Menjelang Singapura, pesawat mendarat tergesa-gesa sehingga meluncur agak jauh dari landasan. Itu ternyata dilakukan untuk menghindari pesawat-pesawat Sekutu. Pesawat baru kembali mengudara setelah keadaan aman dan tiba di Singapura sorenya.
Ketenangan baru dirasakan rombongan ketika kembali ke Indonesia esok paginya menggunakan pesawat penumpang. Selain lebih nyaman, penerbangan itu lebih aman karena pesawat penumpang tidak dijadikan sasaran pesawat tempur pihak manapun. Perasaan lega dan senang pun menghinggapi para anggota rombongan begitu tiba di Kemayoran.
“Betapa gembira hati saya tiba di rumah dan di tengah-tengah keluarga kembali.
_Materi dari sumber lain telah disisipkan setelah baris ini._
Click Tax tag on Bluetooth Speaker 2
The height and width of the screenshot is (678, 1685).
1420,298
Namun sekali-sekali masih teringat juga betapa menegangkannya dan mengerikan penerbangan ke Dalat yang baru saja saya alami,” kata Soeharto.
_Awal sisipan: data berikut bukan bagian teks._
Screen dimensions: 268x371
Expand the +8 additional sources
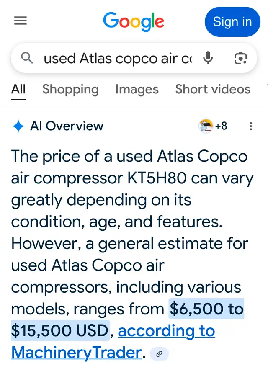[x=221, y=126]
Sedari awal, keikutsertaan Soeharto sama gelapnya dengan penerbangan itu. Masalah pun sudah menghampirinya sejak penerbangan belum dimulai. Saat satu persatu nama anggota rombongan dipanggil oleh petugas militer Jepang sebelum menaiki pesawat, nama Soeharto tak kunjung dipanggil. Karena itulah dia langsung berupaya menaiki pesawat. Namun belum lagi kakinya mencapai tangga pesawat, petugas tadi langsung menghentikannya dan menanyakan namanya. Meski sudah dijawabnya, petugas itu menyatakan bahwa Soeharto tak ada dalam daftar penumpang.
Kejadian itu membuat Bung Karno cemas. “Aku menahan napas,” kata Bung Karno.
Soeharto berjuang agar dapat naik pesawat. Namun alih-alih mendapat lampu hijau setelah menjelaskan bahwa dirinya merupakan dokter rombongan Indonesia, dia malah mendapat jawaban menyakitkan.
“Tidak perlu dokter Indonesia. Kami punya banyak dokter yang pandai-pandai,” kata petugas tadi, dikutip Soeharto.
Jawaban itu membuat Soeharto putar akal. Sambil melucu dia lalu menanyakan apakah dokter Jepang ada yang paham cara berpakaian Jawa guna membantu memakaikan busana dr. Radjiman yang sedang rheumatik. Taktik itu berhasil membuat petugas Jepang tadi pergi menemui rekan-rekannya untuk mencari jawaban atas pertanyaan Soeharto.
Kesempatan itu pun langsung digunakan Soeharto untuk masuk pesawat. Dia langsung menemui Bung Karno dan tak mengindahkan panggilan dari bawah. Keberhasilan Seoharto mengakali petugas Jepang itu membuat Bung Karno tertawa geli. Soeharto tak mempedulikannya dan langsung mengambil tempat duduk di samping Miyoshi, petugas Jepang yang sering menjadi penerjemah Bung Karno kala mengadakan pembicaraan dengan pihak Jepang.
“Ikut juga?” Miyoshi menanyakan Soeharto. Yang ditanya tak menjawab.
“Tahulah saya bahwa dalam penerbangan gawat itu saya merupakan penumpang gelap,” kata Soeharto.